If you read online reviews before purchasing a product or service, you may not be reading the truth. Review sites are becoming targets for “opinion spam” – phony reviews created by sellers to hype their own products and slam the competition.
The bad news: Human beings are lousy at identifying deceptive reviews.
The good news: Cornell researchers are developing computer software that’s pretty good at it. In 800 Chicago hotel reviews, their software was able to pick out 90 percent of deceptive reviews. In the process, the researchers uncovered some key features to help determine if a review was spam, and even evidence of a correspondence between the linguistic structure of deceptive reviews and fiction writing.
The work was recently presented by Myle Ott, Cornell doctoral candidate in computer science, at the annual meeting of the Association for Computational Linguistics in Portland, Ore. The other researchers include Claire Cardie, Cornell professor of computer science, Jeff Hancock, Cornell associate professor of communication and information science, and Yejin Choi, a recent Cornell computer science doctoral graduate.
“While this is the first study of its kind, and there’s a lot more to be done, I think our approach will eventually help review sites identify and eliminate these fraudulent reviews,” Ott said.
The researchers created what they believe to be the first benchmark collection of opinion spam by asking 400 people to deliberately write false positive reviews of 20 Chicago hotels. These were compared with an equal number of randomly chosen truthful reviews.
As a baseline, the researchers submitted a subset of reviews to three human judges – volunteer Cornell undergraduates – who scored no better than chance in identifying deception. The three did not even agree on which reviews were deceptive, reinforcing the conclusion that they did no better than chance. Historically, Ott notes, humans suffer from a “truth bias,” assuming that what they are reading is true until they find evidence to the contrary. When people are trained at detecting deception they become overly skeptical and report deception too often, generally still scoring at chance levels.
The researchers then applied statistical machine learning algorithms to uncover the subtle cues to deception. Deceptive hotel reviews, for example, are more likely to contain language that sets the scene, like “vacation,” “business” or “my husband.” Truth-tellers use more concrete words relating to the hotel, like “bathroom,” “check-in” and “price.” Truth-tellers and deceivers also differ in their use of certain keywords, punctuation, and even how much they talk about themselves. In agreement with previous studies of imaginative vs. informative writing, deceivers also use more verbs and truth-tellers use more nouns.

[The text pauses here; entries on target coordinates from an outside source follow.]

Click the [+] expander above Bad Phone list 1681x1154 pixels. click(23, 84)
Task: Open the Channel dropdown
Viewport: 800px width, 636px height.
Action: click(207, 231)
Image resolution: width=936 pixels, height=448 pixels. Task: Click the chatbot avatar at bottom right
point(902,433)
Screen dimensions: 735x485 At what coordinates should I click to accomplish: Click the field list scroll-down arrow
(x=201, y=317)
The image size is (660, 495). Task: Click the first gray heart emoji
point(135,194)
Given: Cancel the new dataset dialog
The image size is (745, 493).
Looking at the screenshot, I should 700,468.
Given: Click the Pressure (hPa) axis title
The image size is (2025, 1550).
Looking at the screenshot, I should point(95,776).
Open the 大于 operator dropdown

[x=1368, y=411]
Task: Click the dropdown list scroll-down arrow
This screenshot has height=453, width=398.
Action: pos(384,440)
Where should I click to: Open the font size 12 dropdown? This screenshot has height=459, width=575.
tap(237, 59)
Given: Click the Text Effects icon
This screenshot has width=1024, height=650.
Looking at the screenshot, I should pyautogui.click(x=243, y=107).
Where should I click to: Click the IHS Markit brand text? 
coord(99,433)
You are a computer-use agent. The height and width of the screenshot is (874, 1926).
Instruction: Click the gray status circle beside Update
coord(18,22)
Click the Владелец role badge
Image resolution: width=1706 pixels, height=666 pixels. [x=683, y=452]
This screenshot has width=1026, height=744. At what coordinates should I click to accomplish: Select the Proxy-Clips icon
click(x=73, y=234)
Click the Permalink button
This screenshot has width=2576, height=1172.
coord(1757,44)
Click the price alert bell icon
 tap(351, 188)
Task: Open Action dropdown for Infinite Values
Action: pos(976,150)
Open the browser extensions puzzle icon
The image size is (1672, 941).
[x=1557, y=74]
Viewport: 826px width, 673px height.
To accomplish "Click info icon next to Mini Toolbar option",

To evaluate their approach, the researchers trained their algorithms on a subset of the true and false reviews, then tested them on the rest. The best results, they found, came from combining keyword analysis with the ways words are used in combination. This combined approach identified deceptive reviews with 89.8 percent accuracy.
Ott cautions that the work so far is only validated for hotel reviews, and for that matter, only reviews of hotels in Chicago. The next step, he said, is to see if the techniques can be extended to other categories, starting perhaps with restaurants and eventually moving to consumer products. He also wants to look at negative reviews.
“Ultimately, cutting down on deception helps everyone,” Ott says. “Customers need to be able to trust the reviews they read, and sellers need feedback on how best to improve their services.”
Review sites might use this kind of software as a “first-round filter,” Ott suggested. If one particular hotel gets a lot of reviews that score as deceptive, the site will know to investigate further.